[Stored records]
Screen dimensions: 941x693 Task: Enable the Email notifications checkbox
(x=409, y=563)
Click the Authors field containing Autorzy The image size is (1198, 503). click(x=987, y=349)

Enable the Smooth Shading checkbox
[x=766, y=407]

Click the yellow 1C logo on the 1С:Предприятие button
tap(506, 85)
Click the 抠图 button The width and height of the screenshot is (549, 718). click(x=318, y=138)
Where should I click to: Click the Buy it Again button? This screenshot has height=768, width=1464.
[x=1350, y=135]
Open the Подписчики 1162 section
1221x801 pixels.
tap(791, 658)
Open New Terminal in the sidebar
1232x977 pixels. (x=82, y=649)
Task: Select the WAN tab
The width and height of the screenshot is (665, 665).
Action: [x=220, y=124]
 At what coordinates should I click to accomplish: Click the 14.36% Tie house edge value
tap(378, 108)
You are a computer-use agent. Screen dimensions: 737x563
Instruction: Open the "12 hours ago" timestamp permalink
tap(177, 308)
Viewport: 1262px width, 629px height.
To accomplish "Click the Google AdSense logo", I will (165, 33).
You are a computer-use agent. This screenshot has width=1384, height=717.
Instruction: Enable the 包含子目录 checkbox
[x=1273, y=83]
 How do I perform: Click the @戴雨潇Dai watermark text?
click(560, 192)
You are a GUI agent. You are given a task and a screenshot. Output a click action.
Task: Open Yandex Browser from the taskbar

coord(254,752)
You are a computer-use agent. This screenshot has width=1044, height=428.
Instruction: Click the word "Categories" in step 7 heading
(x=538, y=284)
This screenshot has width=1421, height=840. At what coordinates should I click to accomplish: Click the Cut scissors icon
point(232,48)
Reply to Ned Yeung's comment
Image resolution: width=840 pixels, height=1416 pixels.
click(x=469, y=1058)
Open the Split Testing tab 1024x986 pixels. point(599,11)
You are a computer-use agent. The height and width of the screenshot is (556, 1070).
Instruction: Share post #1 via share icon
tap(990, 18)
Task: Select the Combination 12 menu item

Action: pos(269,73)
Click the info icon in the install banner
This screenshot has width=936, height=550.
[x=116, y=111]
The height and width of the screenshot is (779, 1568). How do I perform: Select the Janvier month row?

### [What to do]
Your task for the entries above: copy exactly the span starting with the line with "How do I perform: Click" and going on through the line with "You are a computer-use agent. The", both lines included, and nothing else.

### [Answer to the exercise]
 How do I perform: Click the @戴雨潇Dai watermark text?
click(560, 192)
You are a GUI agent. You are given a task and a screenshot. Output a click action.
Task: Open Yandex Browser from the taskbar

coord(254,752)
You are a computer-use agent. This screenshot has width=1044, height=428.
Instruction: Click the word "Categories" in step 7 heading
(x=538, y=284)
This screenshot has width=1421, height=840. At what coordinates should I click to accomplish: Click the Cut scissors icon
point(232,48)
Reply to Ned Yeung's comment
Image resolution: width=840 pixels, height=1416 pixels.
click(x=469, y=1058)
Open the Split Testing tab 1024x986 pixels. point(599,11)
You are a computer-use agent. The height and width of the screenshot is (556, 1070).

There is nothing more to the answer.